All statistical analyses were carried out using the SPSS 24.0 statistical package (SPSS Inc., Chicago, IL, USA). The Origin 9.0 software (Origin Lab Inc., Washington, USA) was used to draw figures. The descriptive statistics was used to analyze the overall distribution characteristics of SOC content, and some basically statistical parameters were calculated including the mean, maximum, minimum, coefficients of variation (CV), kurtosis, and skewness. In particular, the CV was used to analyze the degree of SOC variation if the CV value was less than 0.1 for the weak variability, greater than 1.0 for the strong variability, and others for medium variability [31]. The Repeated measurements analysis of variance (ANOVA) was used to analyze the significant difference of soil organic carbon content among different cover types, soil layers, and seasons. The single least significant difference method (LSD) was used for multiple comparative analysis (P < 0.05). Linear regression was conducted to assess the relationship between SOC content and the annual temperature and the annual precipitation in four land cover types. Statistical significance was determined at the 95% confidence level.

3. Results

3.1. Statistical Description of SOC

The description statistics of the SOC of all samples (n = 220) in the study area are shown in Table 2. The general average content was 35.74 ± 4.15 g/kg, ranging from 0.39 to 127.00 g/kg. The surface content of SOC ranged from 9.81 to 127.00 g/kg, with an arithmetic mean of 45.12 g/kg, while the value of surface (0–10 cm) was the highest and a decreasing trend was observed along the soil profile. For every 10 cm increase in soil depth, SOC content decreased by 14.41%, 9.84%, 8.91%, and 10.09%, respectively, which indicated that the variation of SOC content from the 0–10 to the 10–20 cm soil layer was the largest, followed by from 30–40 to 40–50 cm. As an index of overall variation, CV ranged from 48.84% to 75.84%, which suggested that the SOC content exhibited moderate heterogeneity (10% < CV < 100%) at all depth intervals in four land cover types of the Eastern Qilian Mountains, according to the Nielsen and Bouma grading standards [31].
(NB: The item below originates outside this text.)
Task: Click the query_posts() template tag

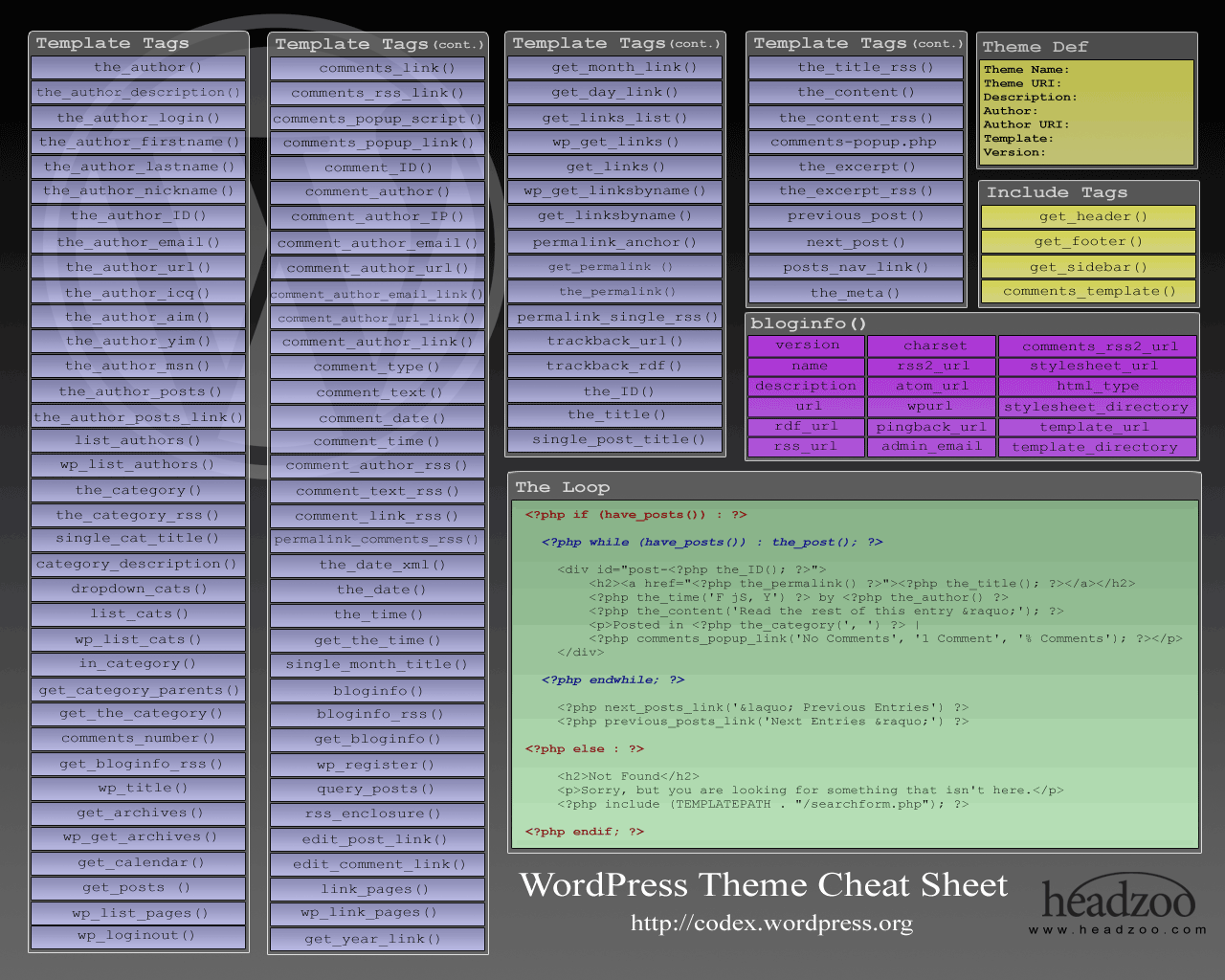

3.2. Vertical Distribution of SOC

As shown in Figure 2, forestland has the highest SOC content, followed by alpine meadow, grassland, and wilderness with values of 78.22 ± 2.11, 30.39 ± 1.12, 21.57 ± 0.56, and 12.79 ± 0.38 g/kg, respectively. Above all, there was a decreasing trend for SOC with the depth in four different land cover types. The relationship between SOC content and soil depth can be modeled using a regression function, and there was a negative correlation. The SOC content in forestland had the largest decline rate on vertical gradient per ten centimeters, which was –7.98 g/kg, followed by alpine meadow, grassland, and wilderness, with values of −5.21, −2.18, and −1.13 g/kg, respectively. Except for the wilderness, the R2 of other types were greater than 0.90, suggesting that soil depth had a significant influence on SOC content. In other words, the vertical decline rate increased with the increasing of SOC content.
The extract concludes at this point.